Thursday, February 3, 2011

Quote of the Damn Day from Shitmydadsays

"No aliens exist, I just don't think they came millions of light years just to see earth. Be like driving 1000 miles to go to an Arby's."

Link to the whole ball of wax: http://twitter.com/shitmydadsays

15 comments:

West Hollywood Voyeur said...

Hi SB!
Nice to hear from you!
luv you to!
WHV.

Ms. Moon said...

Well, maybe if you'd never had a roast beef sandwich and really, really wanted one...
I love you, Ms. Bastard-Beloved.

Leslie said...

That's great!

Jeannie said...

I wondered where he went - I've seen the tv show a couple times. The guy's so lucky to have a snarky father and to be smart enough to write that shit down in the era of internet & twitter.

See we could all be unbelievably successful for doing what comes naturally if we were just born at the right time.

Young at Heart said...

well that's put a smile on my day..........I thank you!!

FrankandMary said...

Collusive smile. ~Mary

Mr.Mischief said...

I love the stuff that guys dad says-reminds me of my grandpa, he told it like it was and if you didn't like it, tough shit-but if you needed help with something he didn't even blink before he stepped up to get it done.

Denny Coates said...

I LOVE that quote. He's funny as hell, a good old-fashioned truth-teller kind of like Yogi Berra. I like the quote so much I'm going to steal it and use it in a blog, just like you did!

Petit fleur said...

... or to get a bottle of ripple!

Cathy said...

Hm. Then again, maybe alien homonid-types seeded this planet and only peek in now and then to watch our evolution, even make decisions for our future, who knows. "Just to see earth"? If we never find life anywhere else, this is a very rare planet. Still, we just discovered a new star, KEPPLER, with 6 planets orbiting it - that means they're likely to have some form of life, non-complex or otherwise. Gives one pause, eh?
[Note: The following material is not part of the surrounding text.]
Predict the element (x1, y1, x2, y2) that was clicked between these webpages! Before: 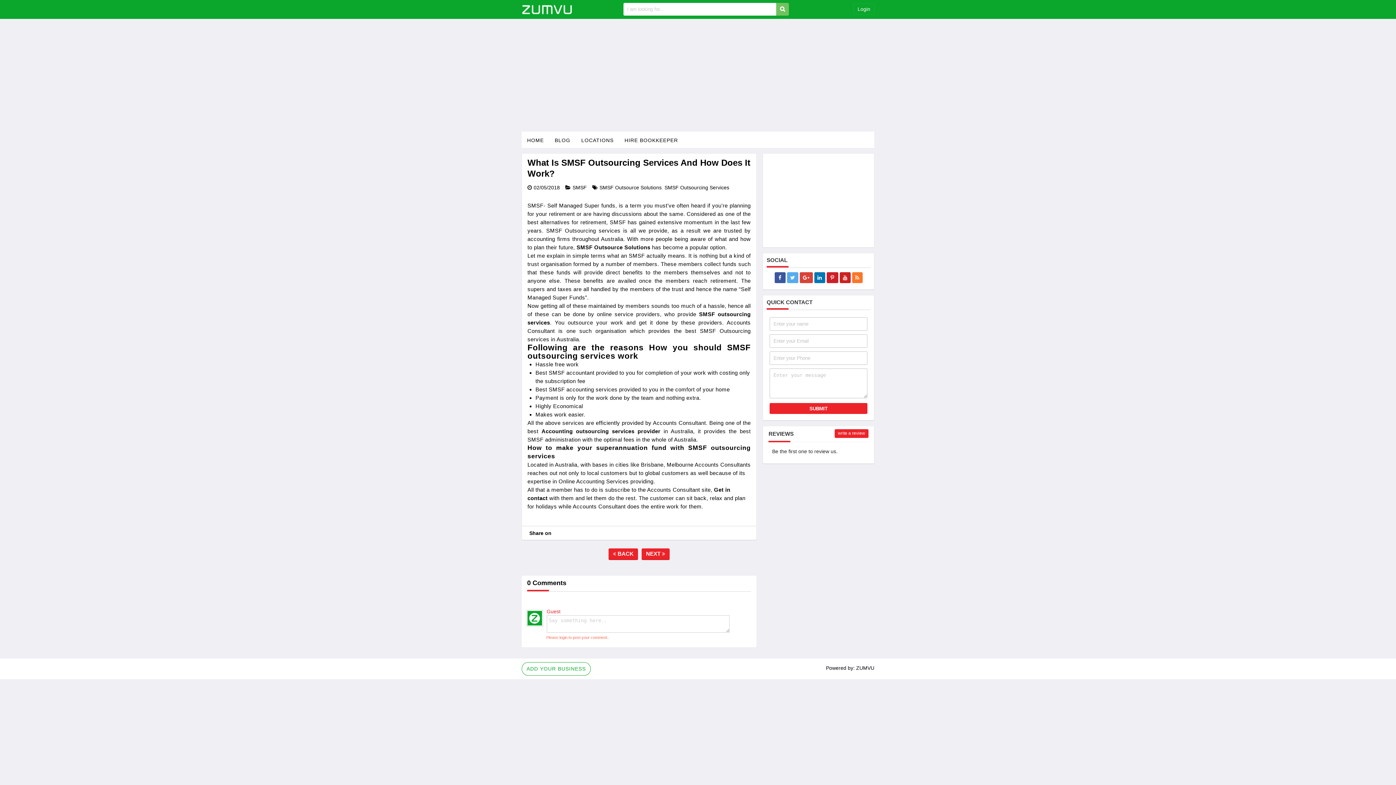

Mel's Way or No Way said...

I might drive 1000 miles for Arby's when I have a craving. Those chocolate turnovers are my weakness.
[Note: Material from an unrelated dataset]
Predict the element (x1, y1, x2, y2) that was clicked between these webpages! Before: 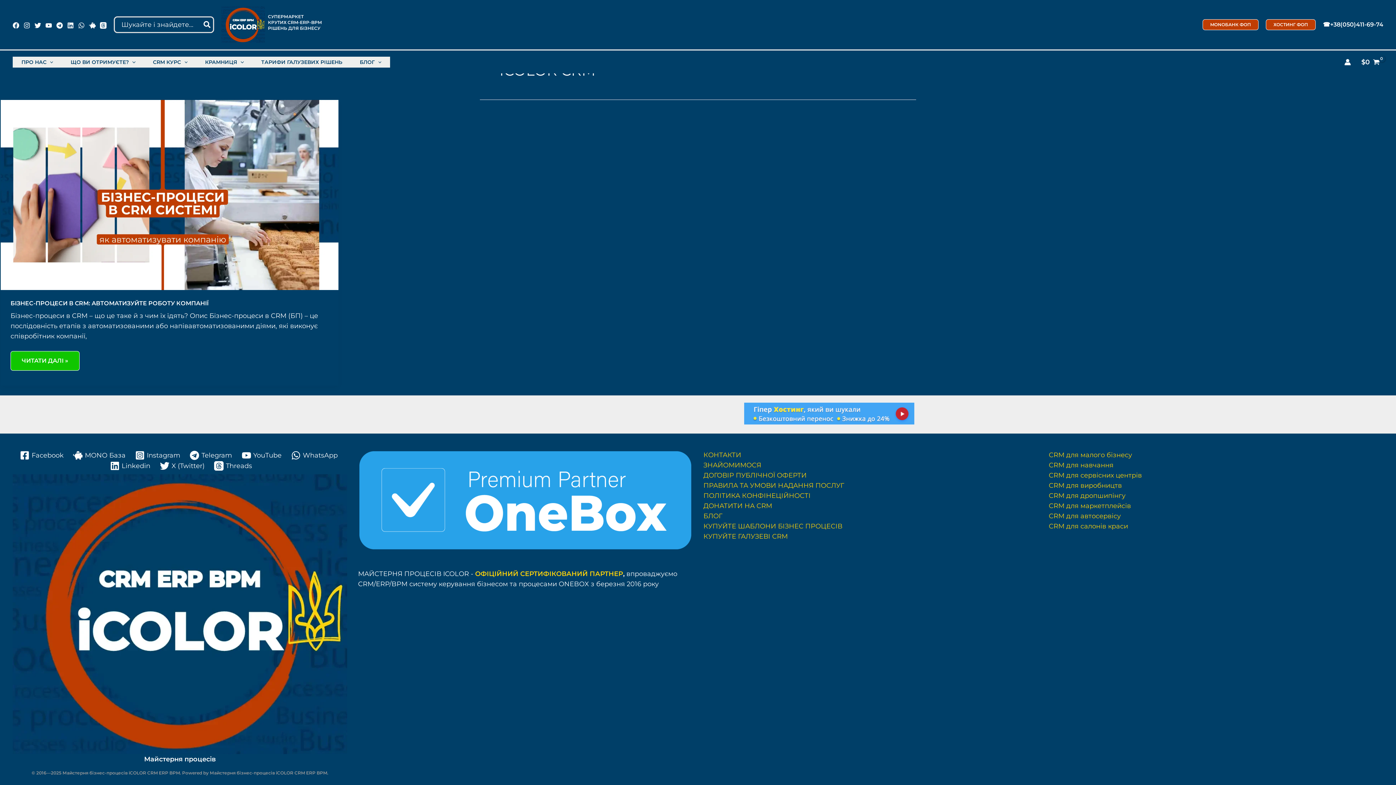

Good to hear from you. Hugs.

Gledwood said...

Ain't got a clue what Arby's is, but that sounds bang on.

Maybe Arby's is like Iceland?

You got frozen food of all varieties in Iceland. It's not JUST a volcanic nordic island in the middle of the North Atlantic...

Sarcastic Bastard said...

WHV,
Nice to hear from you!

Young at Heart and Mary Dear,
Glad to make you both smile.

Mr. M.,
Wish I had known the man. Love to you and the Mrs.!

Denny,
You are family, so it's not stealing, it's borrowing.

PF,
Good one, babe!

Cathy,
It certainly does. Thanks for joining us. Please come back often.

Mel,
I liked the beef and cheddars. Yum!

Gleds,
Arby's is a fast-food chain over here. They are best known for their roast beef sandwiches.

I don't believe we have anything that quite compares to Iceland.

Love to all my bitches,

SB

Gledwood said...

Really you haven't got an Iceland. That's odd. They're cheaper than the normal supermarkets on what they do best.... also do some dried and chilled food and fresh milk and bread, cheese etc

oh how exciting!!

Parabolic Muse said...

HA!

I think life is about competition, and I think that if aliens were advanced enough to come here (and they could be), then if they DID come here, they would take over. It's just how it is. We couldn't compete with them. Way too advanced.

Luckily, I'll be dead soon anyway! But even if I'm not, maybe they have better wifi!